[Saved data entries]
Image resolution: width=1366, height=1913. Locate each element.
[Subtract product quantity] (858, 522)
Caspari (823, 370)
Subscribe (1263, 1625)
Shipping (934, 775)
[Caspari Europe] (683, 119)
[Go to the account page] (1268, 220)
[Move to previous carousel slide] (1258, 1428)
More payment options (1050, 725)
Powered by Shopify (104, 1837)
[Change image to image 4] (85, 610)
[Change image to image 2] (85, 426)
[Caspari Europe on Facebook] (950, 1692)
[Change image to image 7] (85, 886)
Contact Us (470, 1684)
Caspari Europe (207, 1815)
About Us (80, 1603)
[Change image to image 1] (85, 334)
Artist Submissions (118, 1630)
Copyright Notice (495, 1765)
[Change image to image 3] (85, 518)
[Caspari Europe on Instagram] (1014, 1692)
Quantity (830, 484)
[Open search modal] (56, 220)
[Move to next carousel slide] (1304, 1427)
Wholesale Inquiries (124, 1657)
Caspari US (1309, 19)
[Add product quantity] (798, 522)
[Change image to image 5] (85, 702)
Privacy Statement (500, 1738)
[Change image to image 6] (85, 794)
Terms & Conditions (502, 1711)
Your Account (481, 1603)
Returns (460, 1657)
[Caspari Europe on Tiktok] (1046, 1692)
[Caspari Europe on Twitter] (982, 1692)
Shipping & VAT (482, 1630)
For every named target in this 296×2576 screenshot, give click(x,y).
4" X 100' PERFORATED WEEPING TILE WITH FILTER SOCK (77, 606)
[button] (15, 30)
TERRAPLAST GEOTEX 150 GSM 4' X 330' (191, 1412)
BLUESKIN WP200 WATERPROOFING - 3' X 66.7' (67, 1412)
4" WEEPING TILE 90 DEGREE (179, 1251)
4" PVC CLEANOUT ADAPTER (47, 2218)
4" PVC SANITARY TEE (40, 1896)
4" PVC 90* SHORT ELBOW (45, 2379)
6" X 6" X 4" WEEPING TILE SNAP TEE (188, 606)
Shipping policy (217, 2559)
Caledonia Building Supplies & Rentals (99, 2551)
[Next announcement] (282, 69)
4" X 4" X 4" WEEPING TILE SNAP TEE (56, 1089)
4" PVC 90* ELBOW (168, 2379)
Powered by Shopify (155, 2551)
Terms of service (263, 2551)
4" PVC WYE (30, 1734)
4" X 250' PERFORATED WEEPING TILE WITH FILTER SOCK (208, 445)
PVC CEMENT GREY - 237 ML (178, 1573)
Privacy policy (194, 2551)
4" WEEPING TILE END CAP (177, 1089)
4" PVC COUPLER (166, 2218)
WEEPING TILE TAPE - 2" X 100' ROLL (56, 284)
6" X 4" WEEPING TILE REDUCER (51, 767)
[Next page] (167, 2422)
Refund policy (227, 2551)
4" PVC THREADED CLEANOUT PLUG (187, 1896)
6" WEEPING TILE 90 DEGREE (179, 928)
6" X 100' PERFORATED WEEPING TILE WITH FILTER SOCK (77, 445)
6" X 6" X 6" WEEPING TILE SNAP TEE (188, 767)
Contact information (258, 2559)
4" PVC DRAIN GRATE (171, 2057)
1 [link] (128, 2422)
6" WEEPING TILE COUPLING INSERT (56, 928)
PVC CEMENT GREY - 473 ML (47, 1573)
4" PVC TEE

• What you have to do: Each line of the data must be returned exactly.

• Written answer:
Image resolution: width=1366, height=1913. Locate each element.
[Subtract product quantity] (858, 522)
Caspari (823, 370)
Subscribe (1263, 1625)
Shipping (934, 775)
[Caspari Europe] (683, 119)
[Go to the account page] (1268, 220)
[Move to previous carousel slide] (1258, 1428)
More payment options (1050, 725)
Powered by Shopify (104, 1837)
[Change image to image 4] (85, 610)
[Change image to image 2] (85, 426)
[Caspari Europe on Facebook] (950, 1692)
[Change image to image 7] (85, 886)
Contact Us (470, 1684)
Caspari Europe (207, 1815)
About Us (80, 1603)
[Change image to image 1] (85, 334)
Artist Submissions (118, 1630)
Copyright Notice (495, 1765)
[Change image to image 3] (85, 518)
[Caspari Europe on Instagram] (1014, 1692)
Quantity (830, 484)
[Open search modal] (56, 220)
[Move to next carousel slide] (1304, 1427)
Wholesale Inquiries (124, 1657)
Caspari US (1309, 19)
[Add product quantity] (798, 522)
[Change image to image 5] (85, 702)
Privacy Statement (500, 1738)
[Change image to image 6] (85, 794)
Terms & Conditions (502, 1711)
Your Account (481, 1603)
Returns (460, 1657)
[Caspari Europe on Tiktok] (1046, 1692)
[Caspari Europe on Twitter] (982, 1692)
Shipping & VAT (482, 1630)
For every named target in this 296×2576 screenshot, give click(x,y).
4" X 100' PERFORATED WEEPING TILE WITH FILTER SOCK (77, 606)
[button] (15, 30)
TERRAPLAST GEOTEX 150 GSM 4' X 330' (191, 1412)
BLUESKIN WP200 WATERPROOFING - 3' X 66.7' (67, 1412)
4" WEEPING TILE 90 DEGREE (179, 1251)
4" PVC CLEANOUT ADAPTER (47, 2218)
4" PVC SANITARY TEE (40, 1896)
4" PVC 90* SHORT ELBOW (45, 2379)
6" X 6" X 4" WEEPING TILE SNAP TEE (188, 606)
Shipping policy (217, 2559)
Caledonia Building Supplies & Rentals (99, 2551)
[Next announcement] (282, 69)
4" X 4" X 4" WEEPING TILE SNAP TEE (56, 1089)
4" PVC 90* ELBOW (168, 2379)
Powered by Shopify (155, 2551)
Terms of service (263, 2551)
4" PVC WYE (30, 1734)
4" X 250' PERFORATED WEEPING TILE WITH FILTER SOCK (208, 445)
PVC CEMENT GREY - 237 ML (178, 1573)
Privacy policy (194, 2551)
4" WEEPING TILE END CAP (177, 1089)
4" PVC COUPLER (166, 2218)
WEEPING TILE TAPE - 2" X 100' ROLL (56, 284)
6" X 4" WEEPING TILE REDUCER (51, 767)
[Next page] (167, 2422)
Refund policy (227, 2551)
4" PVC THREADED CLEANOUT PLUG (187, 1896)
6" WEEPING TILE 90 DEGREE (179, 928)
6" X 100' PERFORATED WEEPING TILE WITH FILTER SOCK (77, 445)
6" X 6" X 6" WEEPING TILE SNAP TEE (188, 767)
Contact information (258, 2559)
4" PVC DRAIN GRATE (171, 2057)
1 [link] (128, 2422)
6" WEEPING TILE COUPLING INSERT (56, 928)
PVC CEMENT GREY - 473 ML (47, 1573)
4" PVC TEE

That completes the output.